Wann und wo fand laut dem Auszug über das Musical „Ghost“ die deutschsprachige Erstaufführung statt?

▸ Auszug
>>>
Ghost das Musical feiert Premiere in Hamburg 2018

Als ich den Film zum ersten Mal gesehen habe, war ich fast drauf und dran ihn auszumachen – denn der Anfang war doch sehr langweilig. Aber da es Patrick Swayze war, wurde der Streifen weiter angesehen, was eine gute Entscheidung war. Ab dem Moment, in dem Sam erschossen wird, kommt der Film nämlich so richtig in Fahrt. Besonders der Auftritt von Whoopie Goldberg als Oda Mae Brown war überzeugend. Naja, sie hatte nicht umsonst dafür 1991 einen Oscar für die beste Nebenrolle erhalten.

Seit März 2011 gibt es den Stoff nun als Musical. Welturaufführung feierte es in Manchester, zog danach nach London um und war bis Oktober 2012 am West End zu sehen. Fast zeitgleich lief es vom April bis August 2012 am Broadway. Im März 2017 fand am Landestheater in Linz (Österreich) die deutschsprachige Erstaufführung statt. Dort avancierte es zu einem gern gesehenen Stück.
<<<
▸ Gespeicherte Zeilen
>>>
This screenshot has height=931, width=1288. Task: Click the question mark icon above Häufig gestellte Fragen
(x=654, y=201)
<<<
>>>
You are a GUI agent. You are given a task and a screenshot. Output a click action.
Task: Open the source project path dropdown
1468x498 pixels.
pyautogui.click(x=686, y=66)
<<<
▸ Lösung
Im März 2017 am Landestheater in Linz (Österreich).